Visit the Diyala Archaeological Database
News: National Endowment for Humanities (NEH) awards $100,000 in funding to the Diyala Project in its "Recovering Iraq's Past" Initiative (September 15, 2004). See the University of Chicago press release.
Table of Contents
Statement of Significance and Impact
- Project Description
- Project Activities and Methodology
- Project Results
- Project Team
- Proposed Plan for Completion of Project
- Annual Reports and On-line Publications
- Bibliography
- Object Photos (Selection)
Significance and Impact of the Diyala Project
With the Diyala on-line database, the Oriental Institute will launch an innovative, web-based publication of fundamentally important archaeological data from ancient Mesopotamia (modern Iraq).
I. Project Description
1. Significance of Diyala Excavations
By the early twentieth century sensational archaeological finds had put Iraq onto the archaeological map of the world. Yet early excavations often lacked a systematic approach to digging and recording, paying little attention to stratigraphy (the super-imposed cultural phases of an archaeological site).
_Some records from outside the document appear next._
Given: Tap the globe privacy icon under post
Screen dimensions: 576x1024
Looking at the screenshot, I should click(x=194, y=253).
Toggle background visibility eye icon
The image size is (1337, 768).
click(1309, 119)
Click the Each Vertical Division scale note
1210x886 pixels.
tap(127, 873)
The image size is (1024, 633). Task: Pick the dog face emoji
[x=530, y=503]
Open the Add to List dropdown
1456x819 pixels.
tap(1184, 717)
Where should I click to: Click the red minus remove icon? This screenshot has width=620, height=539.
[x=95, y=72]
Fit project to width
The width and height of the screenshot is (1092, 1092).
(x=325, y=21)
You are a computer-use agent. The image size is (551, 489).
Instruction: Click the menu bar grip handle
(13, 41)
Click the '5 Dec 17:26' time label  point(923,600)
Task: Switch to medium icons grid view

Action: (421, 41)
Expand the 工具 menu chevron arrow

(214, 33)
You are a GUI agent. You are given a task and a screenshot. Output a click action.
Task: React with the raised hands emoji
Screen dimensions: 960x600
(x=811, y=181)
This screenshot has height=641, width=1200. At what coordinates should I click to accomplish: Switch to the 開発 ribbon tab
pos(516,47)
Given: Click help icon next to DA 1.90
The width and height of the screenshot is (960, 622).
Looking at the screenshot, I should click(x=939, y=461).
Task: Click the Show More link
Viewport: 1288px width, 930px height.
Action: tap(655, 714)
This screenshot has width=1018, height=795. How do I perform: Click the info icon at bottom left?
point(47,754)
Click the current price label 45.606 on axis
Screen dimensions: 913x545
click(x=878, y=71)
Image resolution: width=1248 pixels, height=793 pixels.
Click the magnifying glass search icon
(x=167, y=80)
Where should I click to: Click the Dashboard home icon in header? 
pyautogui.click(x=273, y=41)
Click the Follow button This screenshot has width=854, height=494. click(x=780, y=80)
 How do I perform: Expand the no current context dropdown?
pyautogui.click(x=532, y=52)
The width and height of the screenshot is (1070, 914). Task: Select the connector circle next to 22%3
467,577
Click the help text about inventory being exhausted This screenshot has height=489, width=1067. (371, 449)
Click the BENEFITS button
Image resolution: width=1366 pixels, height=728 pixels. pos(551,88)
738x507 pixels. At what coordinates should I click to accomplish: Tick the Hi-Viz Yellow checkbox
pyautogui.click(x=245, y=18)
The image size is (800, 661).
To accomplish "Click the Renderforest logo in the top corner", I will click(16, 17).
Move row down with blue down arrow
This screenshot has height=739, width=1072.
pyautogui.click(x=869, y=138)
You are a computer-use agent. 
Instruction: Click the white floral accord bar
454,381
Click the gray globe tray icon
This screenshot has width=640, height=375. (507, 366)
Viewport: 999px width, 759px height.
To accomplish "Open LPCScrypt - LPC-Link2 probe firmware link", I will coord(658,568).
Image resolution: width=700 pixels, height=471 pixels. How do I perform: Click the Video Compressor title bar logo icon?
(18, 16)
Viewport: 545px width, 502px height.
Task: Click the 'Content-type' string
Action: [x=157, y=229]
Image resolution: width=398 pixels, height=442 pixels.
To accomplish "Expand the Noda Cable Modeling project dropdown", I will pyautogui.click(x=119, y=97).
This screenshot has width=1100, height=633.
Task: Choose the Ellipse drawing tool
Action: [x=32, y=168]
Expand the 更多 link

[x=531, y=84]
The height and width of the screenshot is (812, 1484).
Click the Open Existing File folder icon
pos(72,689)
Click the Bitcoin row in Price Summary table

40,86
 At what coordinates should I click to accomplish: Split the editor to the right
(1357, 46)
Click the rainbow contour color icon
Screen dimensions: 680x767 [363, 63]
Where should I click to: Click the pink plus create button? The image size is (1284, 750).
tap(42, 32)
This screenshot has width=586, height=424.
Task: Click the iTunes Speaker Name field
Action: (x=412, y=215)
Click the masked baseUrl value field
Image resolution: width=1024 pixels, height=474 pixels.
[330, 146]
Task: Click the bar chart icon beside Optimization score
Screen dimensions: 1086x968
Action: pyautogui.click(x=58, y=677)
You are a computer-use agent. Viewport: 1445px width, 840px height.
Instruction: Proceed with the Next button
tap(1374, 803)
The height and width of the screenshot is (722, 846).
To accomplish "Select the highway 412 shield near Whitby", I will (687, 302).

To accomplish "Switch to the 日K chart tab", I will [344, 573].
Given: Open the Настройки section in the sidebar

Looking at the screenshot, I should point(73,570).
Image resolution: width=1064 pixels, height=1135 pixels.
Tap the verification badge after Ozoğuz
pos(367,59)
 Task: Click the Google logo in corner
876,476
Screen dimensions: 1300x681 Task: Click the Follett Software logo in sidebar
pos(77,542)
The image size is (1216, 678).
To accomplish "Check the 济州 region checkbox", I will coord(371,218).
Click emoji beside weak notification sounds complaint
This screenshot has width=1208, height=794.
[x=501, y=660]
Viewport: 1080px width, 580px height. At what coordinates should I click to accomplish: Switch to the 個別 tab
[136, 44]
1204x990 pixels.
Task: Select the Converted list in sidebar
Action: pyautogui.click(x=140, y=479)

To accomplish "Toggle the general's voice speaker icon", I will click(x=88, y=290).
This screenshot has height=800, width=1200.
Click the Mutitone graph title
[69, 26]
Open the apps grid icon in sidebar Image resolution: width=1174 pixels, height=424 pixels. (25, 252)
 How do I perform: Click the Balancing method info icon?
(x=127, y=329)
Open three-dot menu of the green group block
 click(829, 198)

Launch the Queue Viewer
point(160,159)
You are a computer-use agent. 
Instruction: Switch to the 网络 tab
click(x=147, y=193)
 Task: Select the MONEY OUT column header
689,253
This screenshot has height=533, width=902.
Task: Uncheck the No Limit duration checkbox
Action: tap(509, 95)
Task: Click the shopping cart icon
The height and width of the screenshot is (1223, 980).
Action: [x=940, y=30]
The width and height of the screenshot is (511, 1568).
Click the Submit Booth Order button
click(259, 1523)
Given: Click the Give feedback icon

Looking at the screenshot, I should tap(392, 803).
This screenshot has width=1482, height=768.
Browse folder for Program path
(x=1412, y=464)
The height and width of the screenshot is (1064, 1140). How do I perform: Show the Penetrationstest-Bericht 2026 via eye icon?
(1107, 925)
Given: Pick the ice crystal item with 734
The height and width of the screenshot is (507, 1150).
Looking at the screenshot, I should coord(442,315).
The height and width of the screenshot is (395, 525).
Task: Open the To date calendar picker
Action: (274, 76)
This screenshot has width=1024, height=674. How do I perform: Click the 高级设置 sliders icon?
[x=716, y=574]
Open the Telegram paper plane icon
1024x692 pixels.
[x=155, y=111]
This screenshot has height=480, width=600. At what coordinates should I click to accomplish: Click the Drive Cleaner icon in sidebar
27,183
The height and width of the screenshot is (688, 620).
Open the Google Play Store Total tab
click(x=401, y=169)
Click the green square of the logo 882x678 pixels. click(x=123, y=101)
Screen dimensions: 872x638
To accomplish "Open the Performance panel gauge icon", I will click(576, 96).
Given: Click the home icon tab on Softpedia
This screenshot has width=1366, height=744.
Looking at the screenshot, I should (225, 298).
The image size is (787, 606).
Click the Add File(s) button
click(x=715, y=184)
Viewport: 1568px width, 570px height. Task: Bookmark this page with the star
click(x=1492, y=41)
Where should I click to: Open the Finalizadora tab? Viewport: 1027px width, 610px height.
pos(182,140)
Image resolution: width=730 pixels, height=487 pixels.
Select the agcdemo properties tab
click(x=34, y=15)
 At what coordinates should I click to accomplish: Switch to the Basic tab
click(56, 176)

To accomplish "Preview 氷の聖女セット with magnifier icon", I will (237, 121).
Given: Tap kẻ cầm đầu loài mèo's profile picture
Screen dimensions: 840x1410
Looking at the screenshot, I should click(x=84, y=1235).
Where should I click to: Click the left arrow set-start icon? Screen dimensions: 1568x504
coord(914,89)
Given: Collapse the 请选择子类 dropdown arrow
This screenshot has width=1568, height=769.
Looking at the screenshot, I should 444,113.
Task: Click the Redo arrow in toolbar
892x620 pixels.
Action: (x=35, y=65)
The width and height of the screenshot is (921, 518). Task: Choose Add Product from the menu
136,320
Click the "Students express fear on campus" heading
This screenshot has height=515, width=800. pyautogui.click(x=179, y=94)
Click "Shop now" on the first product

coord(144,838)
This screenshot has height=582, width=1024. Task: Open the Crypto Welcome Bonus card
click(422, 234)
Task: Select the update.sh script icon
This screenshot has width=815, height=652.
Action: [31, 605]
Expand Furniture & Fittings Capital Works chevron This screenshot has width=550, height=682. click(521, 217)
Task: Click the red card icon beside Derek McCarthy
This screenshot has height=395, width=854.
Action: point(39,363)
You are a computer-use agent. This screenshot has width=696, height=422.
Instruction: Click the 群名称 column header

Objects recovered in those early excavations became prized museum items, but selective sampling and poor record-keeping of archaeological proveniences rendered many of them useless for functional analyses of architectural units, making it difficult to establish a reliable chronological sequence of cultural artifacts. This was the situation when the Oriental Institute launched its Diyala Expedition in 1930, in which four sites (Tell Agrab, Tell Asmar, Ishchali, Khafaje) in the Diyala Region northeast of Baghdad were excavated (Figures 1, 2). Over the following six years a team of archaeologists uncovered temples, palaces, domestic quarters, and workshops dating between 3200 and 1800 B.C., a crucial time span during which large territorial states emerged in Mesopotamia, large urban centers developed, and writing was invented. The data recovered during these excavations exposed a cross-section through most aspects of urban life in ancient Mesopotamia, such as its political organization, religion and cult, social organization, and economic interactions. In spite of the large scale of excavations, exceptional care was taken with the systematic recording of find contexts, using procedures that were uncommon at that time in Near Eastern archaeology. Architectural spaces such as rooms, courtyards, or corridors were divided into loci, clearly defined spatial units that were given unique numbers. This recording system not only helped to establish a sound chronological framework for artifacts based on their archaeological provenience, but also made it possible to identify the functions of distinct spatial units within a building by studying their artifact patterns. Such a precision in data recording has been surpassed only in the past twenty years through use of computers on projects of this scope in Mesopotamian archaeology, a fact that highlights the significance of this data.
2. History of Publication
Following the end of the excavations in 1937, several printed volumes were prepared for publication, but World War II interrupted this work and dispersed the group of scholars that had worked in the field. Persistent analysis by a few of the collaborators between 1939 and 1988, however, produced monographs on almost all of the architecture and some of the major finds (statuary, cylinder seals, pottery). Over 12,000 objects, however, have so far remained unpublished. According to the excavators’ publication schedule, they would have appeared in a volume called “Miscellaneous Objects from the Diyala Region.” In the past decades several attempts were started to publish this material, but the large number of objects made data management difficult if not impossible. Perhaps it is fortunate that this book never materialized—its title would have severely understated the significance of this material which, after all, represents the large majority of finds from the Diyala excavations, consisting of objects that touched upon all sections of Mesopotamian life. Among these items are stone vessels, tools, weapons, jewelry, cosmetic sets, weights, figurines, stone and metal vessels, inlays, and stamp seals (Figures 3, 4, 5). Many of these items are truly artworks, while others provide valuable information of everyday life. In addition, some 1,200 clay tablets with cuneiform texts written in the Sumerian and Akkadian languages and over 250 clay sealings with impressions, many of them also bearing inscriptions, have also remained unpublished (Figure 6). In the division of finds undertaken by Iraq Museum authorities during the 1930s, half of the objects had been allocated to the Oriental Institute, the other half to the Iraq Museum. Most of the objects had been photographed and described in the field, resulting in thousands of unpublished photographs, field object registers, and catalogue cards that detail the Diyala holdings of both the Iraq Museum and the Oriental Institute (Figure 7).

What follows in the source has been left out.